(RECORD EXCERPTS)

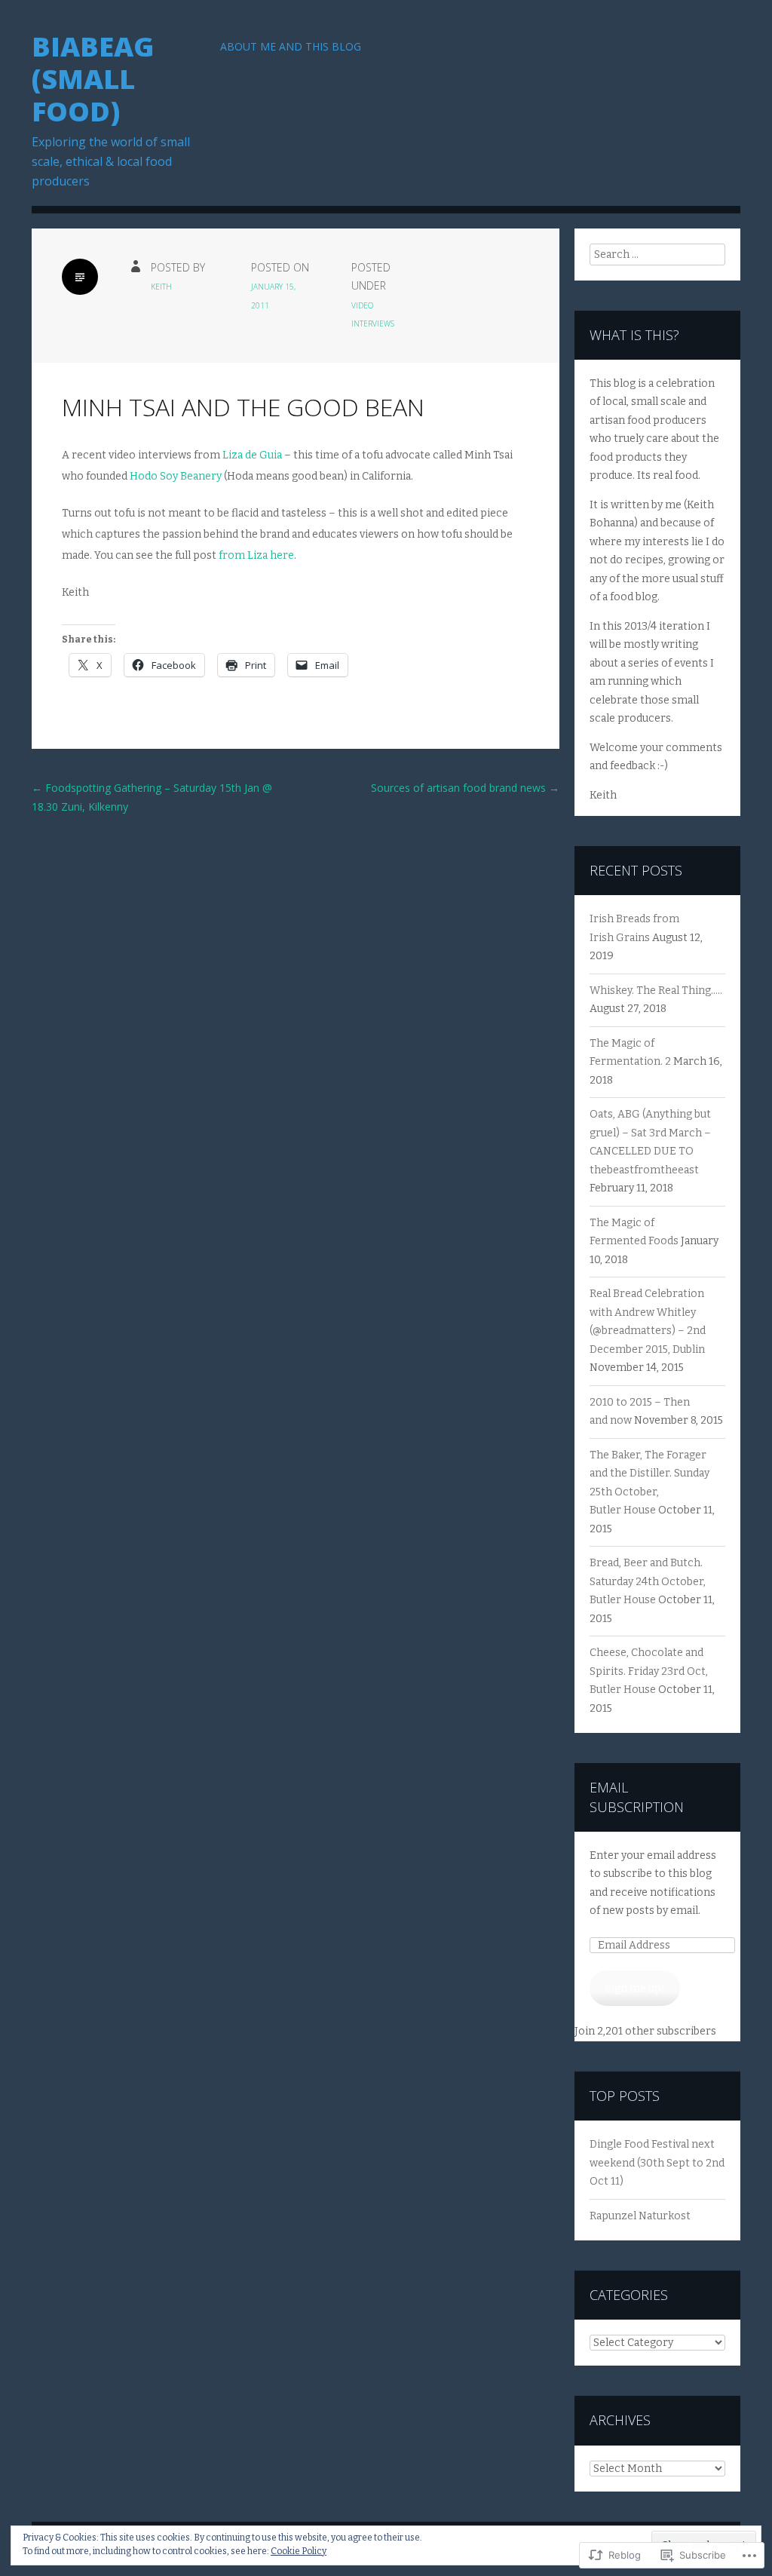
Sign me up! (635, 1988)
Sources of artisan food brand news (465, 787)
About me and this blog (290, 46)
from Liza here (256, 555)
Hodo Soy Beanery (176, 476)
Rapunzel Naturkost (640, 2216)
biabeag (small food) (93, 79)
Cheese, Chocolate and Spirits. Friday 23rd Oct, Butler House (649, 1671)
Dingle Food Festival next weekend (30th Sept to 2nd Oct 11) (657, 2163)
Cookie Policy (298, 2551)
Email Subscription (637, 1796)
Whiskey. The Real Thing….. (656, 990)
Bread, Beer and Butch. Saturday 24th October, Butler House (648, 1581)
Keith (161, 286)
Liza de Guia (252, 455)
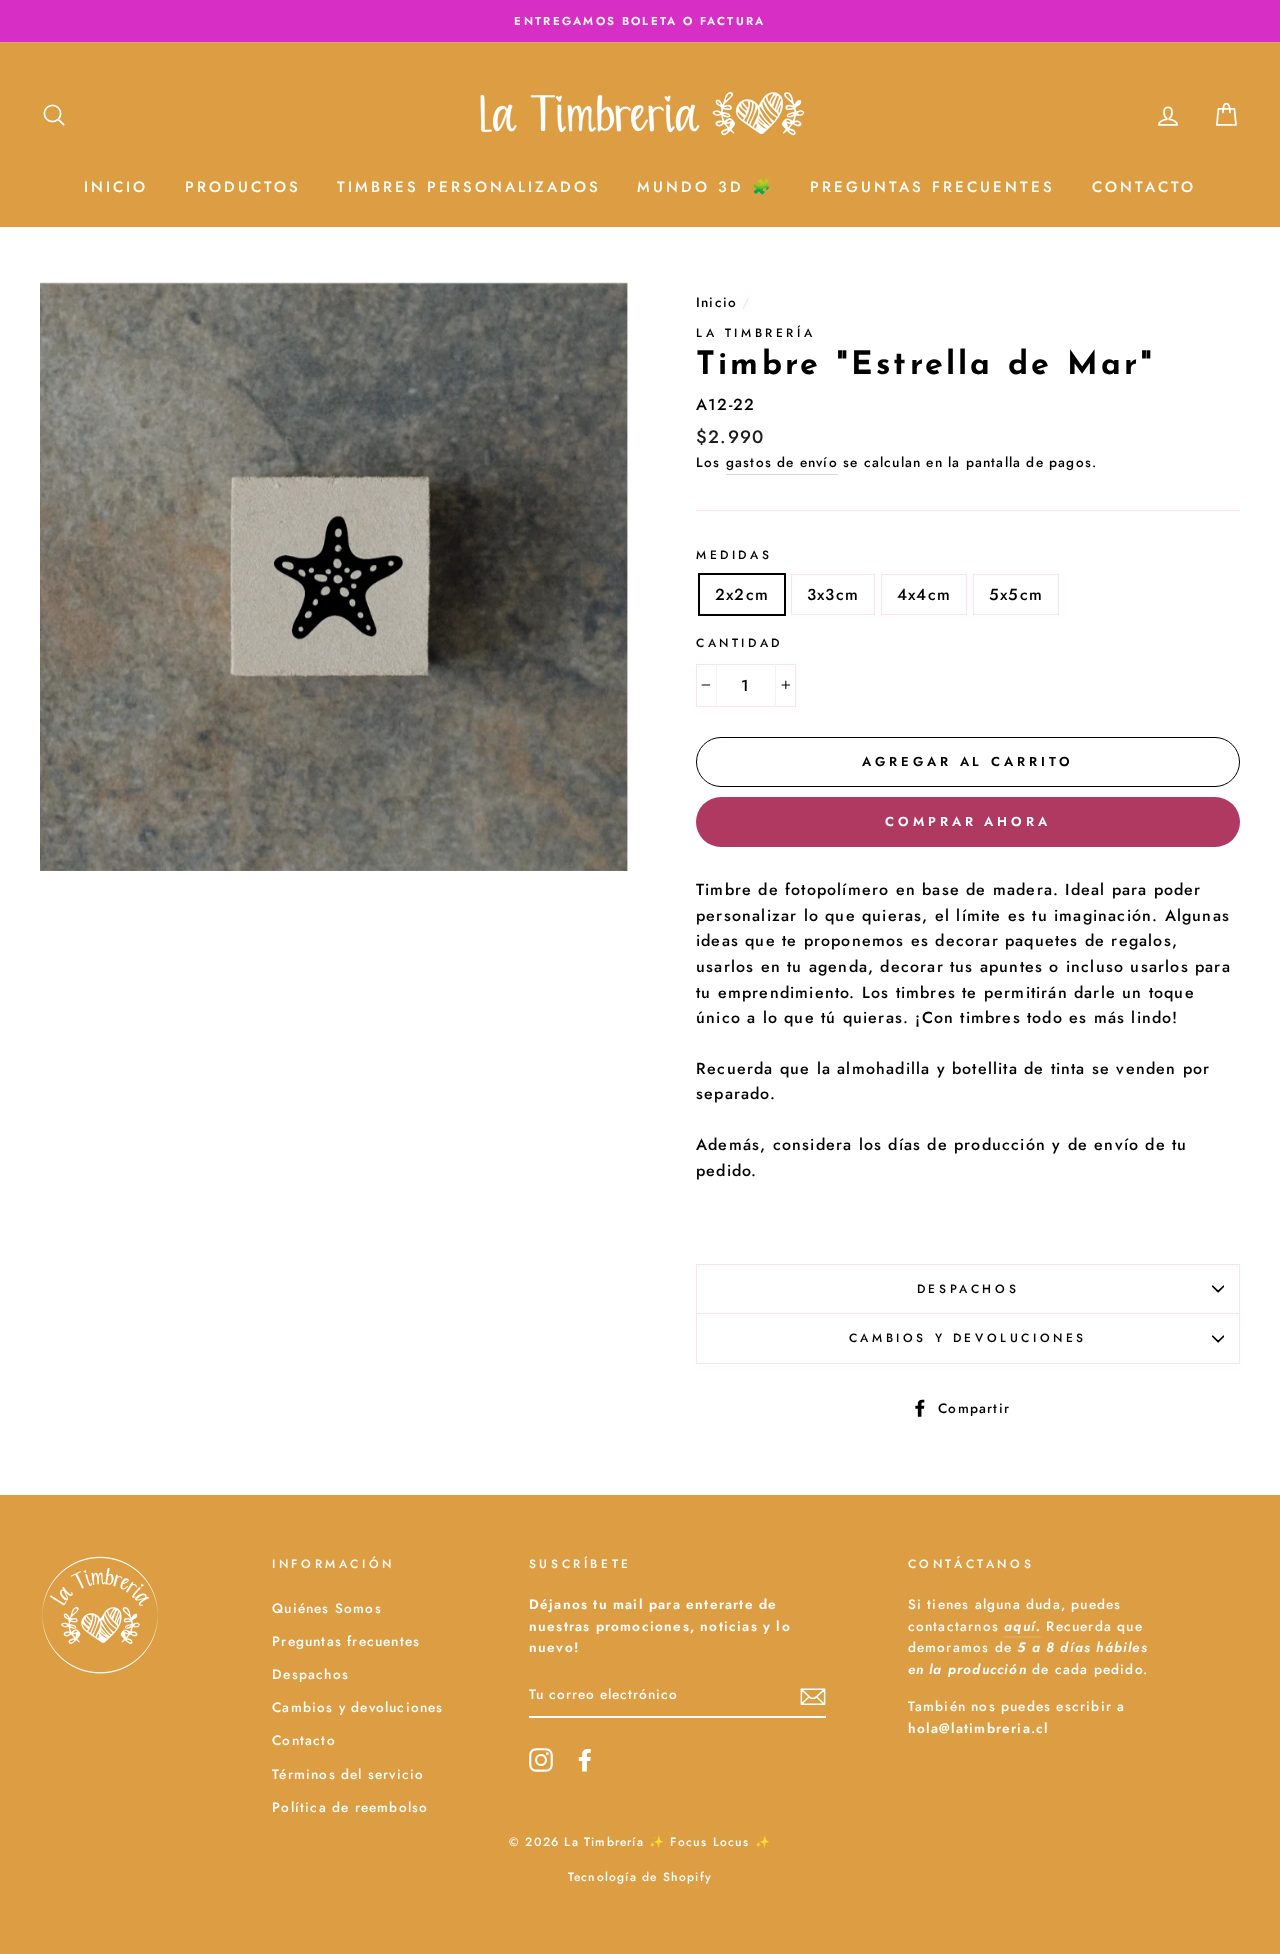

(End RECORD EXCERPTS)

PROBLEM TO WORK ON :: Give the records above again in full and exactly, but exclude every picture.

WORKED SOLUTION ::
Sign me up! (635, 1988)
Sources of artisan food brand news (465, 787)
About me and this blog (290, 46)
from Liza here (256, 555)
Hodo Soy Beanery (176, 476)
Rapunzel Naturkost (640, 2216)
biabeag (small food) (93, 79)
Cheese, Chocolate and Spirits. Friday 23rd Oct, Butler House (649, 1671)
Dingle Food Festival next weekend (30th Sept to 2nd Oct 11) (657, 2163)
Cookie Policy (298, 2551)
Email Subscription (637, 1796)
Whiskey. The Real Thing….. (656, 990)
Bread, Beer and Butch. Saturday 24th October, Butler House (648, 1581)
Keith (161, 286)
Liza de Guia (252, 455)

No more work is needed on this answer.